- Goal of the exercise
Give back an exact copy of the lines below, from the first through the line with "Task: Click the price row label"; please stop there.

Segment Start: Provided entries

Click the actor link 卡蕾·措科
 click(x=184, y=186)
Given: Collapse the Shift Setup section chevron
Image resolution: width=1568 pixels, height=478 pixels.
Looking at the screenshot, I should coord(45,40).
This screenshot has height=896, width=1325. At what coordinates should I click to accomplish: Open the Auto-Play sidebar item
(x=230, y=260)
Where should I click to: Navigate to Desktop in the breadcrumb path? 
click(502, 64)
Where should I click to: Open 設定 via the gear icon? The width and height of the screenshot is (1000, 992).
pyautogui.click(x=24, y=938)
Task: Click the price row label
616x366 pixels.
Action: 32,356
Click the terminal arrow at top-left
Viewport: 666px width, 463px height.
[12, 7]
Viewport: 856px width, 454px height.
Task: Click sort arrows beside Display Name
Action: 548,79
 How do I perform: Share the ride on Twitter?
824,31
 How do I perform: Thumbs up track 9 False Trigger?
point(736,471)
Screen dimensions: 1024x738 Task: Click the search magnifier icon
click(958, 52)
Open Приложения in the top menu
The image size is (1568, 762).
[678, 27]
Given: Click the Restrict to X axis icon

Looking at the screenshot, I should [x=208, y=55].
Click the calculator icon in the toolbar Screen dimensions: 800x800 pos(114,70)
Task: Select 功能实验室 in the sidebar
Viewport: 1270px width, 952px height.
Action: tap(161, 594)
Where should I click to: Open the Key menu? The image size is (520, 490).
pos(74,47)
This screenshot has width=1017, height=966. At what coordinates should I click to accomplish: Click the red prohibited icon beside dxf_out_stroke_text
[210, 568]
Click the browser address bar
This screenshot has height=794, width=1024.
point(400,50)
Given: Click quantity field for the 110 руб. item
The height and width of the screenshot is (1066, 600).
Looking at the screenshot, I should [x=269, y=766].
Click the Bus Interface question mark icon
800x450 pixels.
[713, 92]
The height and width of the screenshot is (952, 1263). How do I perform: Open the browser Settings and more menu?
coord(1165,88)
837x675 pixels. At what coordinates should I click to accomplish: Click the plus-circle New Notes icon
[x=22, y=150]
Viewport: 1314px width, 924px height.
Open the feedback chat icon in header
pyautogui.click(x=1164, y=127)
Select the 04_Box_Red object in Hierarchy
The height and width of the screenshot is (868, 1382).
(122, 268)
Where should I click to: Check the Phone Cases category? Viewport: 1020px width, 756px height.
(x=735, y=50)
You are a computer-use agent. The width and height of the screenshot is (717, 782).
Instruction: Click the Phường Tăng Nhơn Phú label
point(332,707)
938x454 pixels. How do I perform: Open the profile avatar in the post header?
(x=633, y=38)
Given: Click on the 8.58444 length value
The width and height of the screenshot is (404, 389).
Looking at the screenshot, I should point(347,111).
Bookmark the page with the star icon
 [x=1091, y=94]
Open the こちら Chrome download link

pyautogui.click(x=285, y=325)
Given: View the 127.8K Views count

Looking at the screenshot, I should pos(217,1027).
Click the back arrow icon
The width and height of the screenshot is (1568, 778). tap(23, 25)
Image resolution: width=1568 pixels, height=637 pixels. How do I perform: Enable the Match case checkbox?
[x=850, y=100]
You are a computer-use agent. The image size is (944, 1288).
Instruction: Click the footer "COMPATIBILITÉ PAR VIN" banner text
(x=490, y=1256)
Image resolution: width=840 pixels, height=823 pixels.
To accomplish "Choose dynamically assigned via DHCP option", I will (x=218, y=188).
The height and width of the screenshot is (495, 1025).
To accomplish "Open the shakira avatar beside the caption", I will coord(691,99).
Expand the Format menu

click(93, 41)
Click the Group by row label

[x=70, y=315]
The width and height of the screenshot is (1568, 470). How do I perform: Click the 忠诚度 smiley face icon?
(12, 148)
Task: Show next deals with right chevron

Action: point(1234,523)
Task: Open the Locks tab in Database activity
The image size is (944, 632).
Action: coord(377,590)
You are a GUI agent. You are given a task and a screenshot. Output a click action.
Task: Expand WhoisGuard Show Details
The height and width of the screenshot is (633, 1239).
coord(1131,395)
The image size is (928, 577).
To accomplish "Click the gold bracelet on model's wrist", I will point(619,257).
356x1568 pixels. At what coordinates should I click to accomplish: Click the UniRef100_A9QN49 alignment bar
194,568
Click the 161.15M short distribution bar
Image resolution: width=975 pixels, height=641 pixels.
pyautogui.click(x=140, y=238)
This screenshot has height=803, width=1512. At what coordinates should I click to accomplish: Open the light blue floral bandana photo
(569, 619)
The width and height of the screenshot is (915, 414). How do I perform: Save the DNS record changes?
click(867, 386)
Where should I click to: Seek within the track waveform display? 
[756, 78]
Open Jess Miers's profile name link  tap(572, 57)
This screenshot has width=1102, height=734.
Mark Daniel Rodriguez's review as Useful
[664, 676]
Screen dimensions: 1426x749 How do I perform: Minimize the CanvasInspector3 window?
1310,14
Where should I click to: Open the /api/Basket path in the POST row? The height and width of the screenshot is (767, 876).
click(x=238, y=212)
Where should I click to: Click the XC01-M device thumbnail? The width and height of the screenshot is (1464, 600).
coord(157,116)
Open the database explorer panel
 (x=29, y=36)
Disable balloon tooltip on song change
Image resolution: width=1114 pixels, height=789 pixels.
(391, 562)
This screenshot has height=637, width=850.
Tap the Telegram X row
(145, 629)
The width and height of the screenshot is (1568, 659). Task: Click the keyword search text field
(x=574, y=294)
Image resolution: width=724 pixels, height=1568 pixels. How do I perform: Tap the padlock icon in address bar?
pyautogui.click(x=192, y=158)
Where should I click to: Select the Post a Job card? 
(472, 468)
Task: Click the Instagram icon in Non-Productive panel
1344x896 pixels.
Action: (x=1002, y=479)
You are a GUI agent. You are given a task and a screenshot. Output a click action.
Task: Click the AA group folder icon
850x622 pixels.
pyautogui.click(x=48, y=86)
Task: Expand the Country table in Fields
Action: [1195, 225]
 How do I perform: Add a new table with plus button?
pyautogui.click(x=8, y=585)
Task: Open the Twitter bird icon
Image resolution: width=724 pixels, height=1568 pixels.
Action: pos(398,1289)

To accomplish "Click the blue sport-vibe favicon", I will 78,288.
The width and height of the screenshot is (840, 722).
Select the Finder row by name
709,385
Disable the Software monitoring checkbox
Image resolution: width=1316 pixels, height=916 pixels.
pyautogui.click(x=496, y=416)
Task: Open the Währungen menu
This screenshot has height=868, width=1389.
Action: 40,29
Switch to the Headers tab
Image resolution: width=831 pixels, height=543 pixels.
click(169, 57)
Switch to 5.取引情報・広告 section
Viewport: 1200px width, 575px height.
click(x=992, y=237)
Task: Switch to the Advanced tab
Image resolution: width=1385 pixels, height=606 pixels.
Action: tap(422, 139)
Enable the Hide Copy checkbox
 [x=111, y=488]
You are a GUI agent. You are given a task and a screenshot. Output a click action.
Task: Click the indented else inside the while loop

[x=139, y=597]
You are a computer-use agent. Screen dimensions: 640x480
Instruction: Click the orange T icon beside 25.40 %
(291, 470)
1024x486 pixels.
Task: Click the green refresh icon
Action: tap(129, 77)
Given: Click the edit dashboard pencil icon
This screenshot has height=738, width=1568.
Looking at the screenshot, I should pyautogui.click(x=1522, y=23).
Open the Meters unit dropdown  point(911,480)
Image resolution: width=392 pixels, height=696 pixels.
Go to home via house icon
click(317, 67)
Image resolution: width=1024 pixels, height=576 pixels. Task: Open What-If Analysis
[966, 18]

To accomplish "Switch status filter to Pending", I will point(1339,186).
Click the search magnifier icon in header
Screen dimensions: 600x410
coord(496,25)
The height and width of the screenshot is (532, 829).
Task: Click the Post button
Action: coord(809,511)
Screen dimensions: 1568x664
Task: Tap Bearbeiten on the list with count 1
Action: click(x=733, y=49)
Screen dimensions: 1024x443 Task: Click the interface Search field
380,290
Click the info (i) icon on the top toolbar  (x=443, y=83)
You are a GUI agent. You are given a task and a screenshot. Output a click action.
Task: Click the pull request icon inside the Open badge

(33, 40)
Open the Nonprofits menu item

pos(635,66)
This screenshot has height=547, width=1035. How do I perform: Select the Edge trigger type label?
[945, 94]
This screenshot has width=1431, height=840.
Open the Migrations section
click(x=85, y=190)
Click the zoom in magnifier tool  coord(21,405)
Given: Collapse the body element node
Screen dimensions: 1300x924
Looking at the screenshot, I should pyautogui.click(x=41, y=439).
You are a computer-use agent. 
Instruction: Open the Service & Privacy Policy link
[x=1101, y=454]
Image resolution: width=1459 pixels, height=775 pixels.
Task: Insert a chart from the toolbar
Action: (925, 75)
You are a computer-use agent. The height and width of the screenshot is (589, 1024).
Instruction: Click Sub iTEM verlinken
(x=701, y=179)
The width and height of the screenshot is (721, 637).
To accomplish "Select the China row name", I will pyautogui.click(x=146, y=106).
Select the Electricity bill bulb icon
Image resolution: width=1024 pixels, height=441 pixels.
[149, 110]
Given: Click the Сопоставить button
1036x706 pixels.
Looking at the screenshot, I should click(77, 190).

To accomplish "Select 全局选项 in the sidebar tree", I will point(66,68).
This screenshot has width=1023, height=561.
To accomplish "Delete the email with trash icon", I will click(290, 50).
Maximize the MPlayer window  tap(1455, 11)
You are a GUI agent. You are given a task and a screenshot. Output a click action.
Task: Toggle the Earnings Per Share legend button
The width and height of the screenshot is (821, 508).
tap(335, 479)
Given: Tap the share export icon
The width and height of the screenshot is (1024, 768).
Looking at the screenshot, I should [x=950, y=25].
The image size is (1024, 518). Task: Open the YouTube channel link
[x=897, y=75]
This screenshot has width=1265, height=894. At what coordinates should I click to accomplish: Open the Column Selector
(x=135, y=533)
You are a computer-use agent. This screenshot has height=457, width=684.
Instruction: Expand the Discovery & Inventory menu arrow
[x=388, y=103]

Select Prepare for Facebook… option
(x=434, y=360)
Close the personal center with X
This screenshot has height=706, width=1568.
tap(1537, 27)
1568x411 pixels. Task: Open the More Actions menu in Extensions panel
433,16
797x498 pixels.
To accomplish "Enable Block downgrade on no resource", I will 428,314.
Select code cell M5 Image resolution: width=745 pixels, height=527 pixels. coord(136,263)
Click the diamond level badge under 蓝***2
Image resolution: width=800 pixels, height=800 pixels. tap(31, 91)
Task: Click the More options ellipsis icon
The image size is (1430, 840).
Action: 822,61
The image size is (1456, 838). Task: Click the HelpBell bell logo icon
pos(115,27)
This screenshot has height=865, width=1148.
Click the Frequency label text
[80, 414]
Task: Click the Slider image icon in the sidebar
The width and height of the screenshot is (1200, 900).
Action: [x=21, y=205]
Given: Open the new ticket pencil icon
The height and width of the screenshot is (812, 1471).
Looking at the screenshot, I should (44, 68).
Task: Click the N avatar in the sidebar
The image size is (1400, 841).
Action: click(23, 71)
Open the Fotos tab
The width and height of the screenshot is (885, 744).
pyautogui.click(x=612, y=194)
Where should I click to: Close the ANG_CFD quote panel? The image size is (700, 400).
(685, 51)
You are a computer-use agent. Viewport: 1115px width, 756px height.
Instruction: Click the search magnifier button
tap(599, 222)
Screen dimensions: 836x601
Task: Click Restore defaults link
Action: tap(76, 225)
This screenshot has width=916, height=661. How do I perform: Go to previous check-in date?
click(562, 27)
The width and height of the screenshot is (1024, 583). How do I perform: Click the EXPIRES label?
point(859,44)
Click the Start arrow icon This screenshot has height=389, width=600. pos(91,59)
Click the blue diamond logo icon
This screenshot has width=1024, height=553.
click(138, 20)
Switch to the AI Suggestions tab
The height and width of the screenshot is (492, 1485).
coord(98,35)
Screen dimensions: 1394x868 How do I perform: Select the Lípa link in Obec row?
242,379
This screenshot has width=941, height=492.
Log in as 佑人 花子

Segment End: Provided entries

- Exercise output
Click the actor link 卡蕾·措科
 click(x=184, y=186)
Given: Collapse the Shift Setup section chevron
Image resolution: width=1568 pixels, height=478 pixels.
Looking at the screenshot, I should coord(45,40).
This screenshot has height=896, width=1325. At what coordinates should I click to accomplish: Open the Auto-Play sidebar item
(x=230, y=260)
Where should I click to: Navigate to Desktop in the breadcrumb path? 
click(502, 64)
Where should I click to: Open 設定 via the gear icon? The width and height of the screenshot is (1000, 992).
pyautogui.click(x=24, y=938)
Task: Click the price row label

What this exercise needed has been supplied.